PNNplus is a Python library that implements Parametric Neural Networks (PNN) for use in high-energy physics and beyond.

Installation

pip install pnnplus
# Optional dependencies for high-energy physics (HEP) applications
# To install these, use: pip install "pnnplus[hep]"

Example

from pnnplus import *

pnn_plus = PNNplus(features=['f1', 'f2', 'f3', 'f4'], mass_columns=['mass'], weight_column='weight')
signal_statistics_df, background_statistics_df, experiment_statistics_df = pnn_plus.load_dataset(signal_path='../dataset/signal.csv', background_path='../dataset/background.csv', balance_signal_on_mass=True)

pnn_plus.plot_feature_distribution()
feature_correlation = pnn_plus.calc_feature_correlation_all()
pnn_plus.plot_mass_distribution()

pnn_plus.transform_dataset(save_feature_scaler='feature_scaler.pkl', save_mass_scaler='mass_scaler.pkl')
# pnn_plus.transform_dataset(load_feature_scaler='feature_scaler.pkl', load_mass_scaler='mass_scaler.pkl')

pnn_plus.train_model(model_path='model.keras')
# pnn_plus.load_model(model_path='model.keras')
# evaluate_results = pnn_plus.evaluate_model()

auc_df = pnn_plus.calc_auc_all()
pnn_plus.plot_score_all()
pnn_plus.plot_cut_efficiency_all()
importance_dfs = pnn_plus.calc_feature_importance_all()

predictions_signal = pnn_plus.predict_original(pnn_plus.X_signal, pnn_plus.mass_signal, root_path="pnnplus_signal.root")
predictions_background = pnn_plus.predict_original(pnn_plus.X_background, pnn_plus.mass_background, root_path="pnnplus_background.root")

Documentation

If there is any inconsistency between this document and the function descriptions in pnnplus.py, please refer to pnnplus.py as the authoritative source.

PNNplus Class

__init__(features, mass_columns=['mass'], weight_column='weight', background_type_column=None, random_seed=69)

Initialize the PNNplus class with features, mass columns, weight column, background type column, and random seed.

  • Args:
    • features (list): List of feature column names.
    • mass_columns (list): List of mass column names.
    • weight_column (str): Name of the weight column.
    • background_type_column (str): Name of the background type column.
    • random_seed (int): Random seed for reproducibility.

load_dataset(signal_path=None, background_path=None, experiment_path=None, signal_df=None, background_df=None, experiment_df=None, pre_selection=None, balance_signal_on_mass=False, background_mass_distribution='discrete', balance_signal_background=False, test_size=0.2)

Load datasets from CSV files or DataFrames, split into training and test datasets, and check statistics. (CSV table headers should match the names of the features, mass_columns, and weight_column.)

  • Args:
    • signal_path (str): Path to the signal dataset file.
    • background_path (str): Path to the background dataset file.
    • experiment_path (str): Path to the experiment dataset file.
    • signal_df (pd.DataFrame): DataFrame containing the signal dataset.
    • background_df (pd.DataFrame): DataFrame containing the background dataset.
    • experiment_df (pd.DataFrame): DataFrame containing the experiment dataset.
    • pre_selection (callable): A function to apply pre-selection cuts to the data.
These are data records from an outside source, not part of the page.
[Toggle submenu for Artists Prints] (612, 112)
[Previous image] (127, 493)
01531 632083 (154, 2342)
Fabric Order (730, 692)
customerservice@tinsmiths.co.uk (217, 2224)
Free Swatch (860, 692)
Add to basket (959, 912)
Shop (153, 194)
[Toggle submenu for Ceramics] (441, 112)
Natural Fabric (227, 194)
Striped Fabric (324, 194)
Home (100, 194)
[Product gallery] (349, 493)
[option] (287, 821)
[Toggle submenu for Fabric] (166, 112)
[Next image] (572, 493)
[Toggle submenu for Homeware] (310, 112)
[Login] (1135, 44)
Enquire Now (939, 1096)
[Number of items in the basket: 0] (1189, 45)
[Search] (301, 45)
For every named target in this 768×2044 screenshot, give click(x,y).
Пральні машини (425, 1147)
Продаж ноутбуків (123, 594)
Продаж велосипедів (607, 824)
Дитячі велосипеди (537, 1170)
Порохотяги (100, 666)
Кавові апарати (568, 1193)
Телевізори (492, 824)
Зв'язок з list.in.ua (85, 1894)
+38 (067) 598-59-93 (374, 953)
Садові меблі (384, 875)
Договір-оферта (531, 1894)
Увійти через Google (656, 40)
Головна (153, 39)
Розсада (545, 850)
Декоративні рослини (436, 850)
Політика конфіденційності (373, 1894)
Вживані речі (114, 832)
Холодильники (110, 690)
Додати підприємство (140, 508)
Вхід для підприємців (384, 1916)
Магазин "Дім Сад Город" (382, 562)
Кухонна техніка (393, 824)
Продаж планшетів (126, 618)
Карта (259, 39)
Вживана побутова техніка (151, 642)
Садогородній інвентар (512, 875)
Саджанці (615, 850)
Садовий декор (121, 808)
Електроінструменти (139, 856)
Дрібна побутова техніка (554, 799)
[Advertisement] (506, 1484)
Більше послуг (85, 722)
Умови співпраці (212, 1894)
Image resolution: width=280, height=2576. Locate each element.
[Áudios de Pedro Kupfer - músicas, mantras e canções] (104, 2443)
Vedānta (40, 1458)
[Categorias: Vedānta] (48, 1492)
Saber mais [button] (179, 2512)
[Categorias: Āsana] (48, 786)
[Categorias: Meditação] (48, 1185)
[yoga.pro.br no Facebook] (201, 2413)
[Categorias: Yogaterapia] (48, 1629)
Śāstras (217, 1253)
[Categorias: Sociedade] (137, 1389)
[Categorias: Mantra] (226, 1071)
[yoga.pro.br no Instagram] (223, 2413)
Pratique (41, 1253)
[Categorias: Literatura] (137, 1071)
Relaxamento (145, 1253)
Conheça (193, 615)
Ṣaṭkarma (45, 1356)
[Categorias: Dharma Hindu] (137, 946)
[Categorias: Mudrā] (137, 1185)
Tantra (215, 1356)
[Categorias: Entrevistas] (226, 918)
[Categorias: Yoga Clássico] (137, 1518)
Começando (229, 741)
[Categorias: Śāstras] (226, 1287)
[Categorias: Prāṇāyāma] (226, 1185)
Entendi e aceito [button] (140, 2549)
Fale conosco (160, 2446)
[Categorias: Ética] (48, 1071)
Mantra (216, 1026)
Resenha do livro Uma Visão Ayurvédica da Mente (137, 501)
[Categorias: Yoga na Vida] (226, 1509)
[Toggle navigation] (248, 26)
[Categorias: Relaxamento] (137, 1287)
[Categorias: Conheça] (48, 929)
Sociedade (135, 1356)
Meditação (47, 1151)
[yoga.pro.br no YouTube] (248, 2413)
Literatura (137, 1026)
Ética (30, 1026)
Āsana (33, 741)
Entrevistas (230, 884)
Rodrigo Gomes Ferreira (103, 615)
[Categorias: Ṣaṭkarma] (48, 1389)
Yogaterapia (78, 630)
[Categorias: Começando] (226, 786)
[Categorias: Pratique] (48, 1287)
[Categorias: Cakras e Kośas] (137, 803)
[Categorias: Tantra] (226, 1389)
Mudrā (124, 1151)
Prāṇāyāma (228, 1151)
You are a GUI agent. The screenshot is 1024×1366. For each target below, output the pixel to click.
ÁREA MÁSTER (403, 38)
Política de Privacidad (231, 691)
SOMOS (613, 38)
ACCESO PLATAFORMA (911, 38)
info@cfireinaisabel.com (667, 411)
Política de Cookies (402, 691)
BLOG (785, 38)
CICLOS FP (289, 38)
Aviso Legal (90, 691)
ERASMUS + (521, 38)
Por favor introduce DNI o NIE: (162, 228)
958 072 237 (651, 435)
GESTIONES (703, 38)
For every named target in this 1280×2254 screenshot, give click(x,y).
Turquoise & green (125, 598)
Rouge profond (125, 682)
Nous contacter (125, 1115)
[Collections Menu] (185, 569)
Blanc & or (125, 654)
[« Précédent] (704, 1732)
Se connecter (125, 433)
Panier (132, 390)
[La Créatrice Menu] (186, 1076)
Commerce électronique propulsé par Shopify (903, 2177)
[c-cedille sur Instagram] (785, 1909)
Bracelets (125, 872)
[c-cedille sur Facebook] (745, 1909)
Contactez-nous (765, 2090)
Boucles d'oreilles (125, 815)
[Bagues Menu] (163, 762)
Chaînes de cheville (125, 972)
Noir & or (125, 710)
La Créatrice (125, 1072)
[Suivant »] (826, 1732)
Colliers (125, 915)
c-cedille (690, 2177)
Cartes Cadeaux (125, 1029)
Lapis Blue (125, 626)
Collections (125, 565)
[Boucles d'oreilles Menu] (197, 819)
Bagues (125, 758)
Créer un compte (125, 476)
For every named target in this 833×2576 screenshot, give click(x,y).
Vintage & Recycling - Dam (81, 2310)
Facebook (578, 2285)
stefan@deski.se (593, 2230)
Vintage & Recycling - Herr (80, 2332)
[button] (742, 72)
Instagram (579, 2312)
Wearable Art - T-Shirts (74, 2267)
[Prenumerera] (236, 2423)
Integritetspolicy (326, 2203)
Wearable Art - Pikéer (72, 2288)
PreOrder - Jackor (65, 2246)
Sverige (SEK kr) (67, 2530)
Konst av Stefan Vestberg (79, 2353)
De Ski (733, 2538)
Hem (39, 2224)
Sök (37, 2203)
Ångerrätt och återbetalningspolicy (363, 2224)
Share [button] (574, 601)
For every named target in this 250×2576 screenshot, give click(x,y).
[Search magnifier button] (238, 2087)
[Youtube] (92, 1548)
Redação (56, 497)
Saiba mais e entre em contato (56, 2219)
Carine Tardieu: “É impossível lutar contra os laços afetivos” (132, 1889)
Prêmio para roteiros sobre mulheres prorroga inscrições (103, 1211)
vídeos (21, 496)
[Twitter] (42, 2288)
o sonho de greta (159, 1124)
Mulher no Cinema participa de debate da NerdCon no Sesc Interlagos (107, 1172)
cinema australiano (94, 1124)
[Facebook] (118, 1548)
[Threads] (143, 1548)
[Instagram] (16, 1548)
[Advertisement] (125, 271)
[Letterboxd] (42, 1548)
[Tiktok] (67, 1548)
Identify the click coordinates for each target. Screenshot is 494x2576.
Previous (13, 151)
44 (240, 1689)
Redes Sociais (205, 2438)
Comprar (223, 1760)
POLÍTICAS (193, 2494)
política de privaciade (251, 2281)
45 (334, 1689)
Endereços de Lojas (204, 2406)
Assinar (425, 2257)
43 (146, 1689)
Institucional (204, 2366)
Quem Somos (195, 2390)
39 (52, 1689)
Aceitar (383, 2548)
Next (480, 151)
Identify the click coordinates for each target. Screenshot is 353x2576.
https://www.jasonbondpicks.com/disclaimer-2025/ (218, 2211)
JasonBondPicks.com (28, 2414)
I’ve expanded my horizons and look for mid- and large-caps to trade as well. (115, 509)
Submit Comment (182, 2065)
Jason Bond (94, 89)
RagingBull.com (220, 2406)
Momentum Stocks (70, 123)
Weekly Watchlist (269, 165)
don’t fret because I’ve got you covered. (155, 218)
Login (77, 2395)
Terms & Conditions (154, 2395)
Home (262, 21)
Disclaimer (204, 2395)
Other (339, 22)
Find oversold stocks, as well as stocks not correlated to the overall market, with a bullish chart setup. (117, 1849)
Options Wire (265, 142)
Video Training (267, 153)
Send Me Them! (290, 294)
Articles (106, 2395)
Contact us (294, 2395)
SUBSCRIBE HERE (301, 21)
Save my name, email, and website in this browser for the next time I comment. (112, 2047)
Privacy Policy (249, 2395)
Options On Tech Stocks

It should take a DataFrame and return a boolean mask.
    • balance_signal_on_mass (bool): Whether to balance the weights of the signal samples, making the sum of the weights equal for all masses when training the model.
    • background_mass_distribution (str): Distribution type for the mass of background ('discrete', 'continuous', or 'original'). If 'discrete', the mass is sampled from the discrete distribution of the signal masses. If 'continuous', the mass is sampled from a uniform distribution within the range of the signal masses. If 'original', the original background mass distribution is used.
    • balance_signal_background (bool): Whether to balance the weights of the signal and background samples, making the sum of the weights equal for both when training the model.
    • test_size (float): Proportion of the dataset to include in the test split.
  • Returns:
    • signal_statistics_df (pd.DataFrame): DataFrame containing signal statistics.
    • background_statistics_df (pd.DataFrame): DataFrame containing background statistics.
    • experiment_statistics_df (pd.DataFrame): DataFrame containing experiment statistics.

plot_feature_distribution(feature_list=None, mass_list=None, background_type_list=None, bins=50, density=True, log_scale=False, background_bar_stacked=True, plot_show=True, save_fig=False)

Plot the feature distribution.

  • Args:
    • feature_list (list): List of features or tuples (feature, min, max) to plot the distribution for. If None, plot for all features.
    • mass_list (list): List of signal mass values to plot the feature distribution for. If None, plot for all masses.
    • background_type_list (list): List of background types to plot the feature distribution for. If None, plot for all types.
    • bins (int): Number of bins for the histogram.
    • density (bool): Whether to normalize the histogram to form a density plot.
    • log_scale (bool): Whether to use a logarithmic scale for the y-axis.
    • background_bar_stacked (bool): Whether to stack the background bars for different types.
    • plot_show (bool): Whether to display the plots.
    • save_fig (bool): Whether to save the plots as images.

calc_feature_correlation_all(mass_list=None, plot_show=True, save_fig=False)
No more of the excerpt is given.